**Stored dataset items**
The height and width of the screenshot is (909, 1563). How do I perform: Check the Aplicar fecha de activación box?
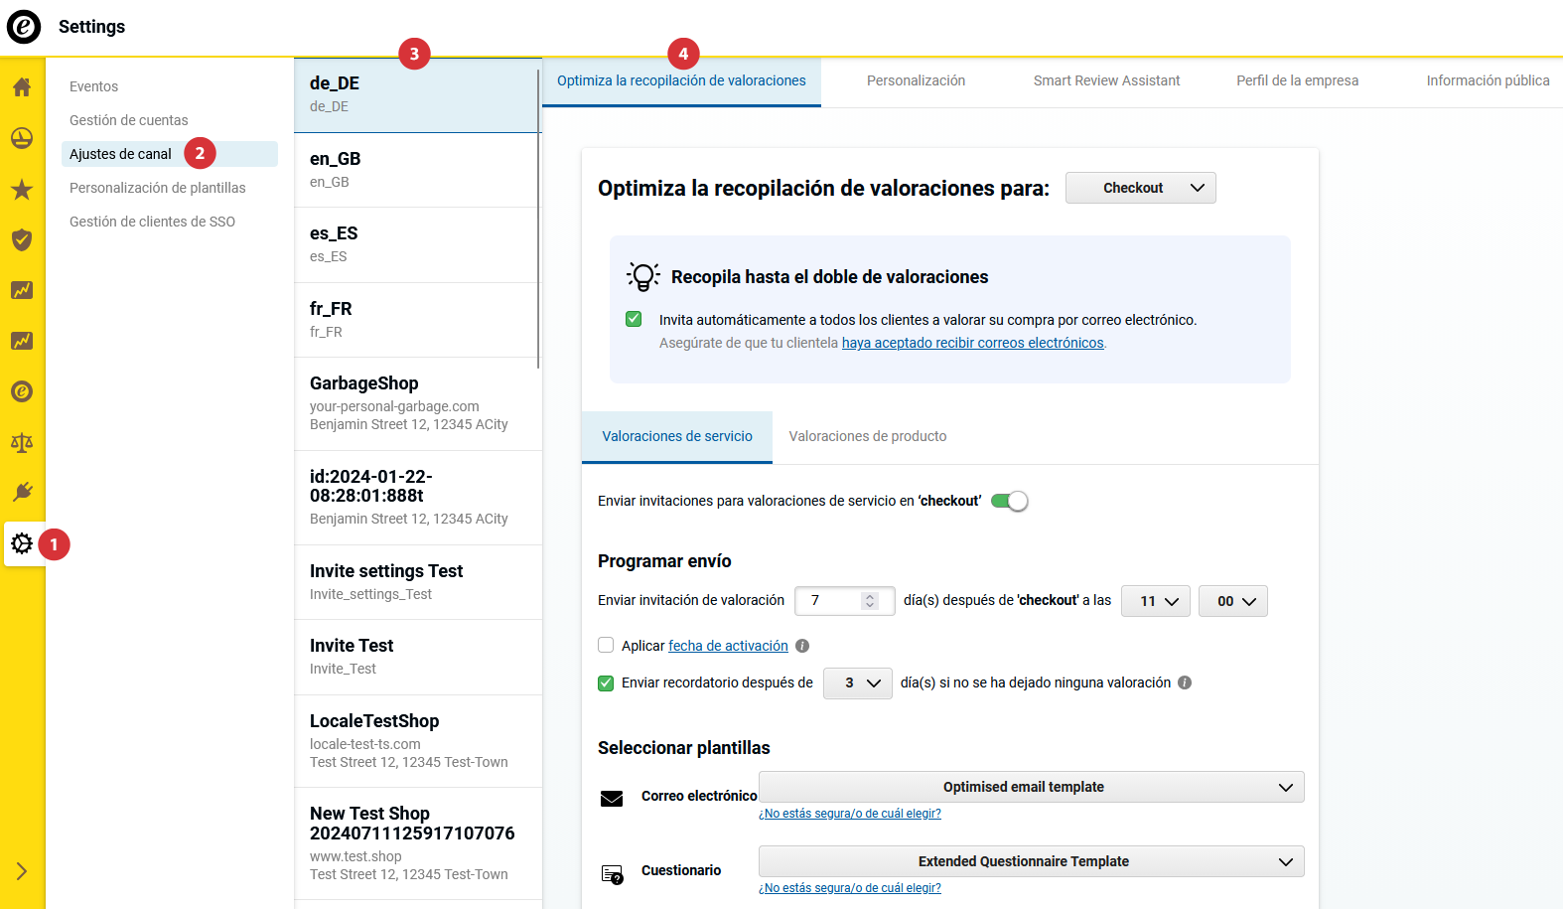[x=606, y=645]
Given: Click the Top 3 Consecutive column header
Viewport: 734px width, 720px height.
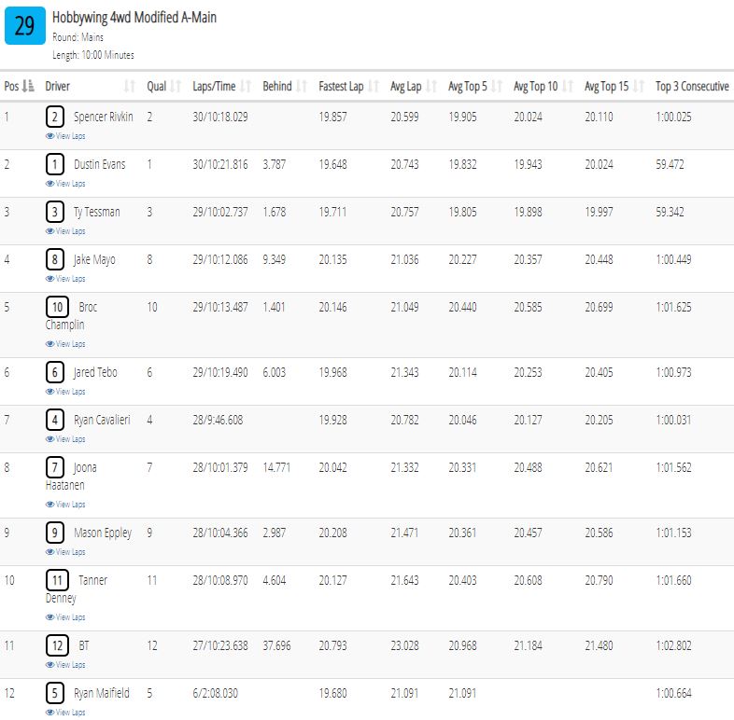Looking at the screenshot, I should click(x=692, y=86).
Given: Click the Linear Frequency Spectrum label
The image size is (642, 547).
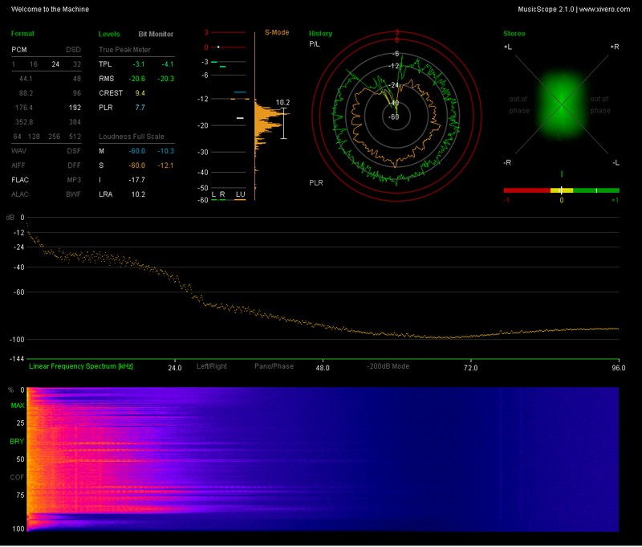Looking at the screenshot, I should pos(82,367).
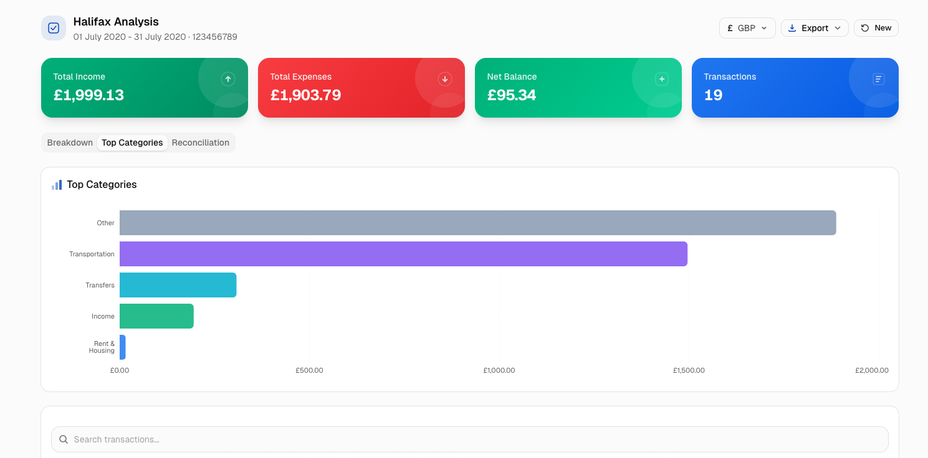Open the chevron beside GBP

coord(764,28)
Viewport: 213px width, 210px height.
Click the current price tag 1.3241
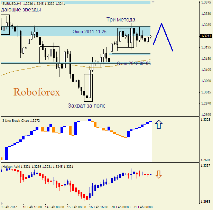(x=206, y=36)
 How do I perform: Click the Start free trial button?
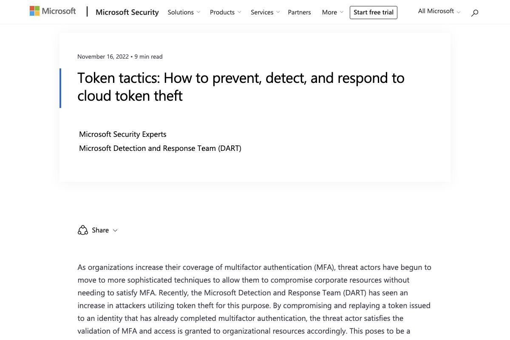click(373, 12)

**WHAT THIS TASK INVOLVES**
The reply must hold every line above exactly as written and none of the pictures.

**OUTPUT OF THE EXERCISE**
The height and width of the screenshot is (909, 1563). How do I perform: Check the Aplicar fecha de activación box?
[x=606, y=645]
Given: Click the Top 3 Consecutive column header
Viewport: 734px width, 720px height.
Looking at the screenshot, I should click(x=692, y=86).
Given: Click the Linear Frequency Spectrum label
The image size is (642, 547).
Looking at the screenshot, I should pos(82,367).
Open the chevron beside GBP

coord(764,28)
Viewport: 213px width, 210px height.
Click the current price tag 1.3241
(x=206, y=36)
 How do I perform: Click the Start free trial button?
click(373, 12)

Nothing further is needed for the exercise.